# Corn Field Stalking



## burbach (Sep 29, 2005)

Does anyone here have experience stalking deer in standing corn or sunflowers? Any suggestions of tactics?


----------



## barebackjack (Sep 5, 2006)

Its fun. Wait till the corn is dried down than wait for a windy day.


----------



## honkerslayr (Dec 14, 2006)

barebackjack said:


> Its fun. Wait till the corn is dried down than wait for a windy day.


Yeah it's great fub=n to say the least. When I went out opening wekkend we noticed deer feeding in and around corn fiels because they would come up from draws. So we put two of us guys in there on opposite sides with a crosswind. We would be able to easy get within 10 yards of them with a 20-25 mph wind. The corn is very noisy so it gives you room to make lots of noise and get very close to deer. The only problem we had was that when we shot at a nice buck our arrow sideswiped a cornstalk, but it made for a good laught. But sneaking them on corn is fun to do and easy if the wind is strong and in your favor. We had plenty of shots from 5-10yds on does that time. Good Luck and give it a try. :beer:


----------



## Turner (Oct 7, 2005)

just make sure you have the landowner/farmers permission for it is not legal to hunt standing crops with out permission, even if the land is not posted.


----------



## NDTerminator (Aug 20, 2003)

It's a ball, some of the most intense, nerve wracking, close up deer fun you can have with a bow!!!

You need a dried cornfield (with the leaves hanging down) that has grass in the rows (deer bed down on these grass patches, tend to avoid bedding on bare ground), and a windy day with the wind blowing down the length of the field.

Start about 20 yards from the downwind end of the field. Nock an arrow and stick your head into the first row, leading with your bow. Look right & left (or left & right if you prefer). No deer? Step into the row, stick your head into the next row, & repeat. Move across the field like this a step at a time. When you reach the other side, move about 20 yards upwind, and come back across the field the same way. Keep doing this back & forth down the field.

When you stick your head into a row and spot a bedded deer, the fun begins. You need to figure out which end is which and of if you're looking for a buck, if it's one you want to take a crack at. Compact binocs help.

A tip here, a bedded deer can make itself amazingly small and may not be obvious in even a small patch of grass, so examine & glass every patch carefully before moving to the next row.

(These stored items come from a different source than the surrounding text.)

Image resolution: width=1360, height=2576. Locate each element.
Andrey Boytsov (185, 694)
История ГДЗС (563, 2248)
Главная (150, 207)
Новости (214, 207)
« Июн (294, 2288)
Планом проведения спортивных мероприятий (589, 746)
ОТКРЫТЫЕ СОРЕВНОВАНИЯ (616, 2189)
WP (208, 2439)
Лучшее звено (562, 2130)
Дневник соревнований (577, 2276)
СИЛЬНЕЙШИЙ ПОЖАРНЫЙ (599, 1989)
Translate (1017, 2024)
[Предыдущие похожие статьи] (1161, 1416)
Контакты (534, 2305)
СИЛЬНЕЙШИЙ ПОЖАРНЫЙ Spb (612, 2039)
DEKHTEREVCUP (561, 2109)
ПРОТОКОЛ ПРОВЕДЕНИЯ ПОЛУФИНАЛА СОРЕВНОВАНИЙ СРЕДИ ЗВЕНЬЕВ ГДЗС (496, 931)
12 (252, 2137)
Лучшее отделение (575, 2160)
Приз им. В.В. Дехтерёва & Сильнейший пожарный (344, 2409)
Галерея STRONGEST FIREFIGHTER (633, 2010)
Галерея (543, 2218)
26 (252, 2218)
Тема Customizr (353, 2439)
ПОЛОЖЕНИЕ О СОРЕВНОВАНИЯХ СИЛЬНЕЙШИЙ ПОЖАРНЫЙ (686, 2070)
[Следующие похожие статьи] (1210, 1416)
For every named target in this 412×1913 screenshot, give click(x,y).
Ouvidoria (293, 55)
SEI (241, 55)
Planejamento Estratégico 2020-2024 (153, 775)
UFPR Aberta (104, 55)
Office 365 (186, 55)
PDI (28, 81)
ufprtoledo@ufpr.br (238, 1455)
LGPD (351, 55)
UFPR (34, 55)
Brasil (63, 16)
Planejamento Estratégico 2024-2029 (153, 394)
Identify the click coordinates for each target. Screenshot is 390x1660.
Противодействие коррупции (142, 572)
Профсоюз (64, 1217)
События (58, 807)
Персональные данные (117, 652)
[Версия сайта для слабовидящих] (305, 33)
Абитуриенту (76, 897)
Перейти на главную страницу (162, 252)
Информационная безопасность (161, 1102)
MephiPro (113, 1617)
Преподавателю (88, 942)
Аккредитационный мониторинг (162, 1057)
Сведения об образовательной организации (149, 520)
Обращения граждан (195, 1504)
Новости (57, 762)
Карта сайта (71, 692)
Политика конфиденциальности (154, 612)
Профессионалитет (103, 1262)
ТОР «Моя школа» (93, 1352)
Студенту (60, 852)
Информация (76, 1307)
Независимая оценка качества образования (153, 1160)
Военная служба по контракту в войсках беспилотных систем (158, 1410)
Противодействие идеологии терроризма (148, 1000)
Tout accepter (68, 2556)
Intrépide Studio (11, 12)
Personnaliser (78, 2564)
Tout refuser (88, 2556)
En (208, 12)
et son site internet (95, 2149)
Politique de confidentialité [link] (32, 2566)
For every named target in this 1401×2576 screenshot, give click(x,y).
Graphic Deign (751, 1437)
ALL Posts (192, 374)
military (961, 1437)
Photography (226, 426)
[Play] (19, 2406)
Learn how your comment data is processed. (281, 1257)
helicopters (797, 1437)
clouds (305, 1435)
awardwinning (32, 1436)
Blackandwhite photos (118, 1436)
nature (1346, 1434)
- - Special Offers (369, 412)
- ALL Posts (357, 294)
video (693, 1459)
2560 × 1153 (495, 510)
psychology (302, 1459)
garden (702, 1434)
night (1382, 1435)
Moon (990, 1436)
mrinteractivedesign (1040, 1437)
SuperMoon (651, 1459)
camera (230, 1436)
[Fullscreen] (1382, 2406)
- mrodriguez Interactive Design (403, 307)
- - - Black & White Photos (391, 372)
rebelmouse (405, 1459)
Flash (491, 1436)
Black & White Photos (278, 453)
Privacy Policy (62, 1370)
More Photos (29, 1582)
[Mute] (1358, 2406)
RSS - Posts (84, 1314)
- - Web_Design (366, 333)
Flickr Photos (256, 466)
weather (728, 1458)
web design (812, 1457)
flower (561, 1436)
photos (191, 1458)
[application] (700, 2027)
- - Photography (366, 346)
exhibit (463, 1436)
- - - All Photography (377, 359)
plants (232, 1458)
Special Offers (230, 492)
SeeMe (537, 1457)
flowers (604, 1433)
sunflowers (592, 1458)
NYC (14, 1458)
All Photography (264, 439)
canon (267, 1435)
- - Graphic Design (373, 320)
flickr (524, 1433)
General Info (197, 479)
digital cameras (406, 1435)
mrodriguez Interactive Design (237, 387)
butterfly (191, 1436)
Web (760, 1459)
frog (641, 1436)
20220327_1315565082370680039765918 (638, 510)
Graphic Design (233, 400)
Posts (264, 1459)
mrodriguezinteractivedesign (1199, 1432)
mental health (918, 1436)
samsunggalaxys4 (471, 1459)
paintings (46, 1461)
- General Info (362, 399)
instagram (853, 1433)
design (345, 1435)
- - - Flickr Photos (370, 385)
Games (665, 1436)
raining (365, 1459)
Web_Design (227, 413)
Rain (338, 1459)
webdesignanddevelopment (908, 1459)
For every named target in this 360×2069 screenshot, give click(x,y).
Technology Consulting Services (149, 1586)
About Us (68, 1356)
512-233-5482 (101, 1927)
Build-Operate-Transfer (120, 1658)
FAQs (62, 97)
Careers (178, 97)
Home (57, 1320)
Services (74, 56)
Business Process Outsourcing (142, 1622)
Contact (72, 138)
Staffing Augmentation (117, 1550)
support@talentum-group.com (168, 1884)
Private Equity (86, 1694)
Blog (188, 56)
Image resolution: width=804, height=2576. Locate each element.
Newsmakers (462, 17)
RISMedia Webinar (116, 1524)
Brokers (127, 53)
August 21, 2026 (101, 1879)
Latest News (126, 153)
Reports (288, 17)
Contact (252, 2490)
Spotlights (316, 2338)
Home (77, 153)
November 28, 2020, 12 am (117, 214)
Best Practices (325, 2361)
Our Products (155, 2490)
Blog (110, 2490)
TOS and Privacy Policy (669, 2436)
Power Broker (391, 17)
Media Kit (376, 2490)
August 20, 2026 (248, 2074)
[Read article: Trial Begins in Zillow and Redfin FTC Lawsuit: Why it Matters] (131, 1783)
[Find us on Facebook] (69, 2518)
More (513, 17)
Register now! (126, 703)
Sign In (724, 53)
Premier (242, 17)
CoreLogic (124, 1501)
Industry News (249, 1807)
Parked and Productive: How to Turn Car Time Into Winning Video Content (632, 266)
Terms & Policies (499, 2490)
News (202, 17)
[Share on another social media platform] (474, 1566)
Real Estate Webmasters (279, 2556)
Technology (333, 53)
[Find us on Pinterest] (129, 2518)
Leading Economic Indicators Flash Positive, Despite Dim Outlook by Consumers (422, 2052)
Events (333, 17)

You might have a shot right there, but most likely not. Ideally, now you back off a few rows and move down even with the deer, being careful not to give it the wind. Now you carefully move in for the shot. Often, you will have to quietly get to your knees and take the shot kneeling to clear cornstalks & leaves....


----------



## burbach (Sep 29, 2005)

I am going to have 2 days of bow hunting in ND this year. And I have an option of putting up a stand if I want to. Would you recommend that I put up a stand for those two days, or try stalking deer in the standing corn during the day, and hunkering down at sunset on the ground somewhere? I am leary of putting up a stand, because I think the newness of it, activity of putting it up, and new smell associated with it in the area may scare away any deer in the area. Also, I am looking to only take a decent to large buck. No does. What do you think would give me my best opportunities?


----------



## Quacker Wacker (Oct 12, 2006)

So i take it u do this type of corn stalking in the noon hours so that they are beaded down in the corn? or Do u do it in the moring and evening hours too?


----------



## huntinND (May 1, 2008)

I wouldn't worry about setting a stand and hunting out of it right away as long as you don't need to clear a lot of shooting lanes. If you can pick a tree with an area that needs minimal trimming then you won't leave too much scent. I shot a buck this year out of a stand I just set a couple hours earlier. I would sit in a stand morning and evening stalk cornfields during the day.


----------